How to stack GRU layers in the seqToseq_net.py demo example?
Created by: alvations
In the seqToseq
demo, the main code that implements the decoder is:
def gru_decoder_with_attention(enc_vec, enc_proj, current_word):
decoder_mem = memory(
name='gru_decoder', size=decoder_size, boot_layer=decoder_boot)
context = simple_attention(
encoded_sequence=enc_vec,
encoded_proj=enc_proj,
decoder_state=decoder_mem, )
with mixed_layer(size=decoder_size * 3) as decoder_inputs:
decoder_inputs += full_matrix_projection(input=context)
decoder_inputs += full_matrix_projection(input=current_word)
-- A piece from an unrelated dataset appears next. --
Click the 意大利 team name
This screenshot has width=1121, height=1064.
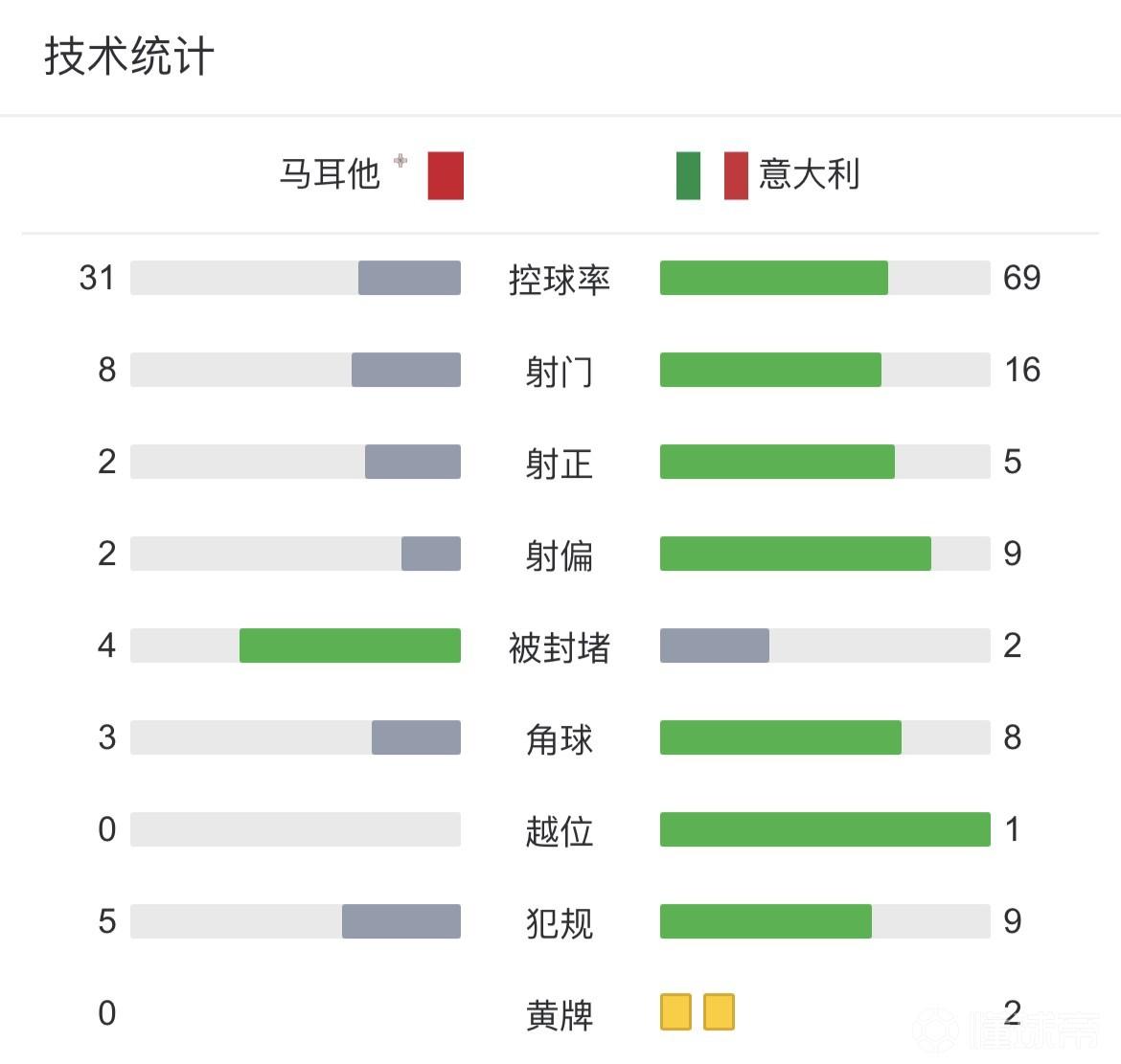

gru_step = gru_step_layer(
name='gru_decoder',
input=decoder_inputs,
output_mem=decoder_mem,
size=decoder_size)
with mixed_layer(
size=target_dict_dim, bias_attr=True,
act=SoftmaxActivation()) as out:
out += full_matrix_projection(input=gru_step)
return out
How do I add more layers in the decoder like in the Google NMT paper?
From my understanding (according to the documentation), the recurrent_group
at https://github.com/baidu/Paddle/blob/develop/demo/seqToseq/seqToseq_net.py#L156 is the part where Paddle takes a timestep so the layers should be added inside the gru_decoder_with_attention()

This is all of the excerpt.